Jun 20

Are Mid-Level Retailers In Trouble?

According to Jason Baker, principal with Houston-based retail brokerage Baker Katz, mid-level retailers that don’t offer a unique or private label product are going to get hurt more and more in the near future.

by Natalie Dolce

From Macy’s and JCPenney’s to Payless, without a doubt, it is clear there is a “shake up” underway and very few are bulletproof. That is according to Jason Baker, principal with Houston-based retail brokerage Baker Katz.

He recently told GlobeSt.com that the strong will get stronger and the weak will get weaker—or close their doors altogether. “Mid-level retailers that don’t offer a unique or private label product—like Kohl’s and JCPenney—are going to get hurt more and more in the near future. Kohl’s is at least making an attempt to adjust by rightsizing their stores, but it’s unclear if that will really address the issues they’re facing.”

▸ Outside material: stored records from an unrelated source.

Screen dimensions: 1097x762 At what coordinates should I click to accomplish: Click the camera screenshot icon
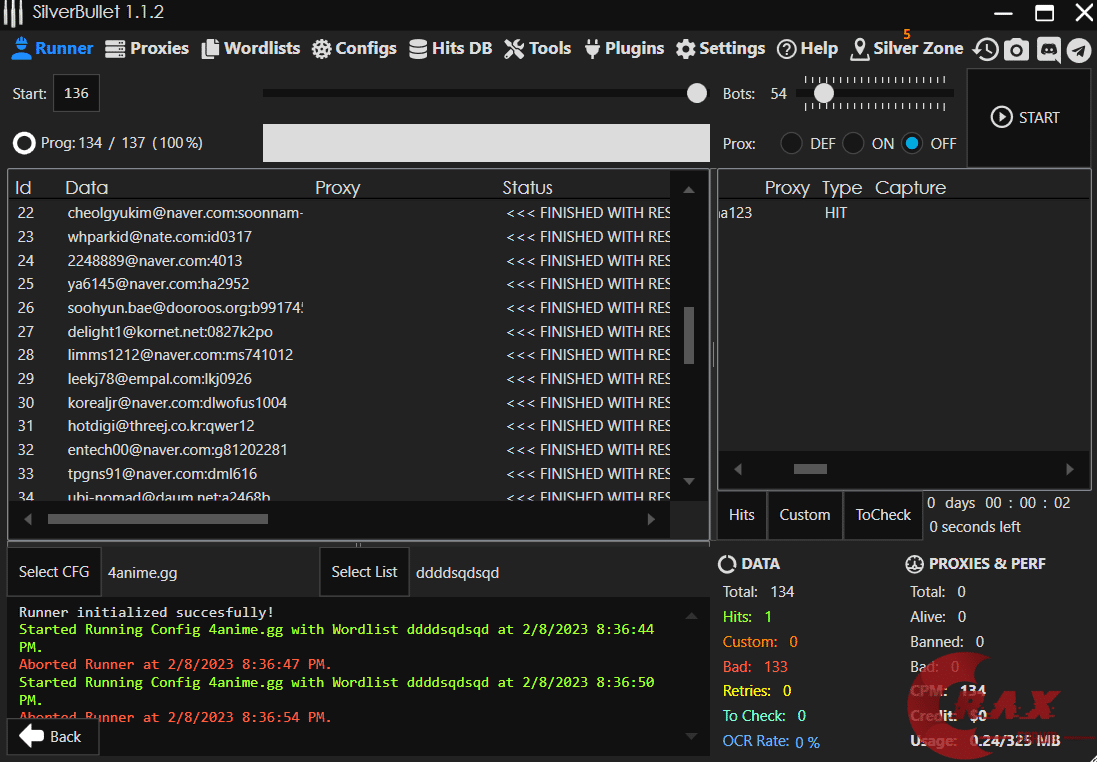click(1016, 50)
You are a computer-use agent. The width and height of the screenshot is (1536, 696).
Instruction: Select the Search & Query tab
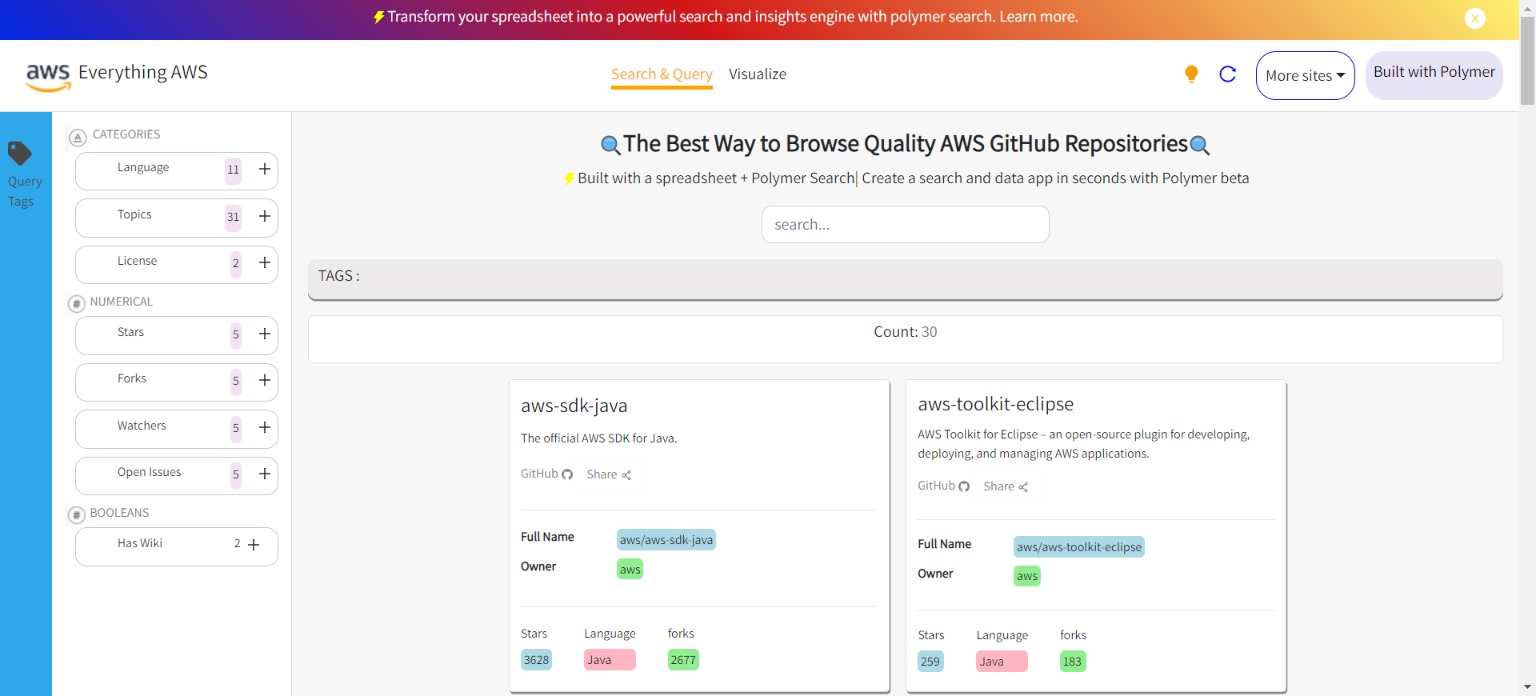(x=661, y=74)
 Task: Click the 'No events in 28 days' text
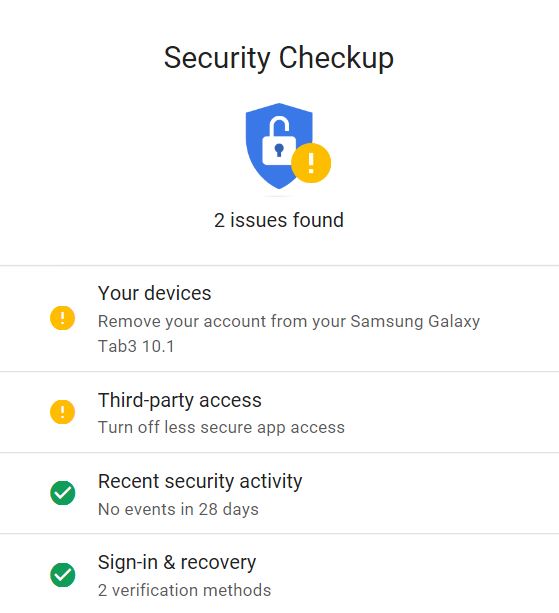(x=178, y=509)
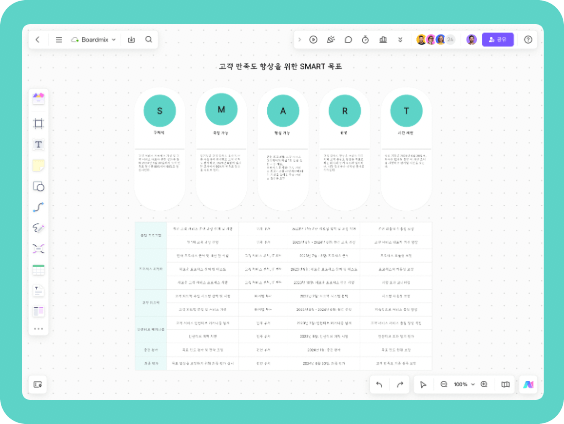The image size is (564, 424).
Task: Undo the last action
Action: [x=379, y=384]

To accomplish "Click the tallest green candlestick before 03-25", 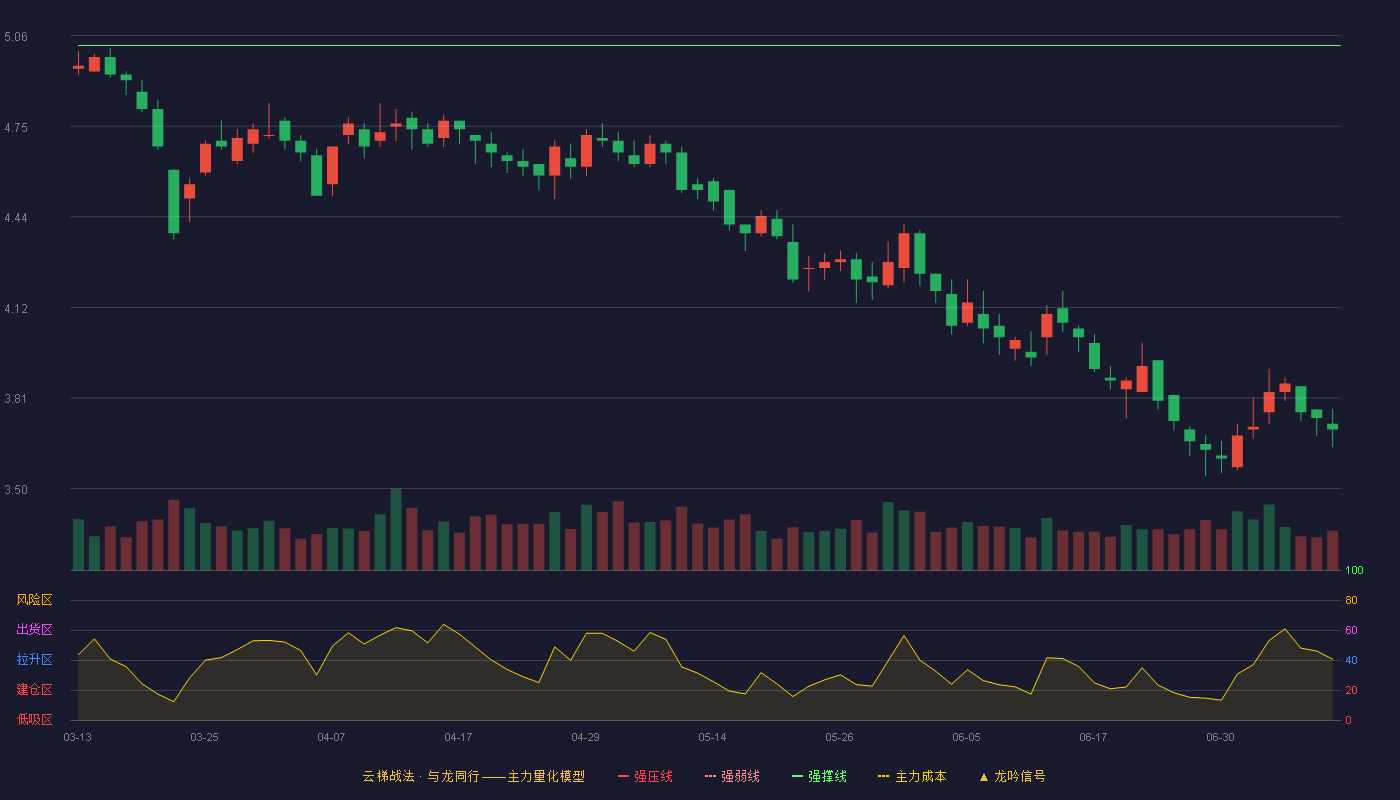I will pyautogui.click(x=173, y=201).
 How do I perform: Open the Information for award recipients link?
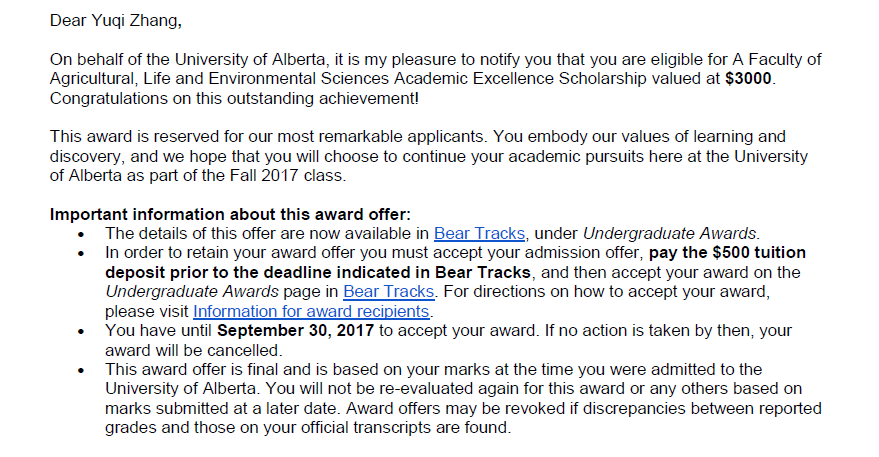click(x=319, y=311)
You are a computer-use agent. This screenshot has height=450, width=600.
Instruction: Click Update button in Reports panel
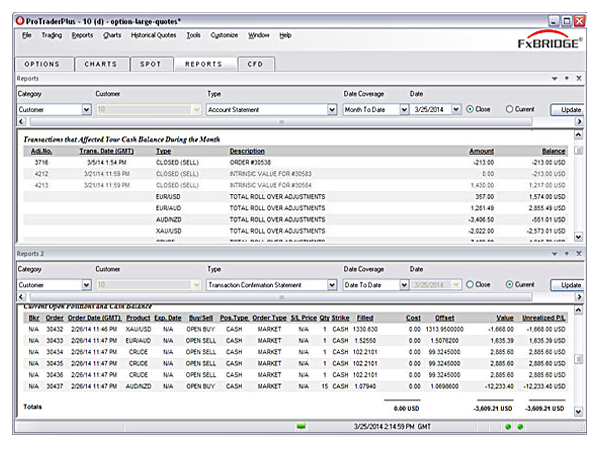(x=567, y=109)
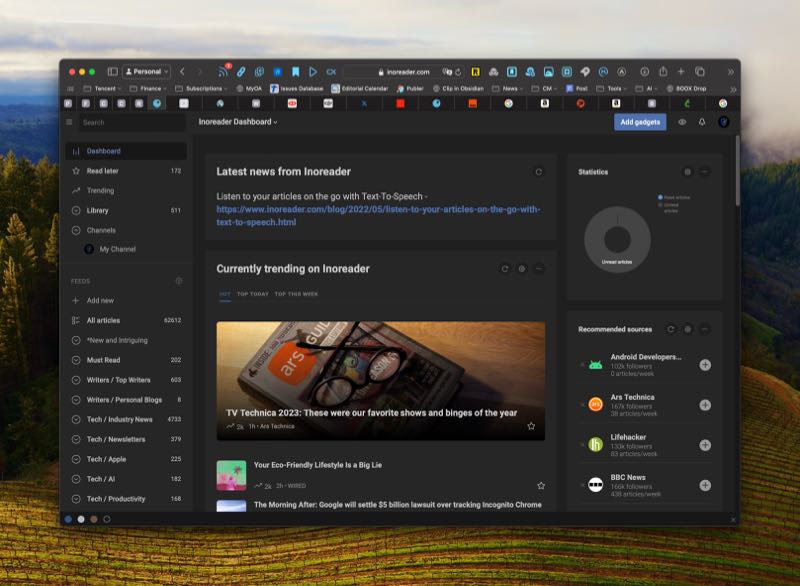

And as a result of these trends, he adds, “everyone is scratching their heads as it relates to retail and the future of the industry. However, in markets like Houston, retail occupancy and total retail square footage are both at all time highs.”

As for what the future holds? “In spite of some of the negative announcements among retailers, the forecast is really pretty positive from my perspective,” he explains. “While online is and will continue to be a threat, you have to look at the other side of that equation as well. Amazon recently revealed another 1 million-square-foot distribution center in the Houston market—which means thousands of jobs and more consumer confidence and spending.”

Meanwhile, he says, online retailers are continuing to move to bricks-and-sticks, establishing, at a minimum, a showroom-type concept to complete the customer experience they’re offering online.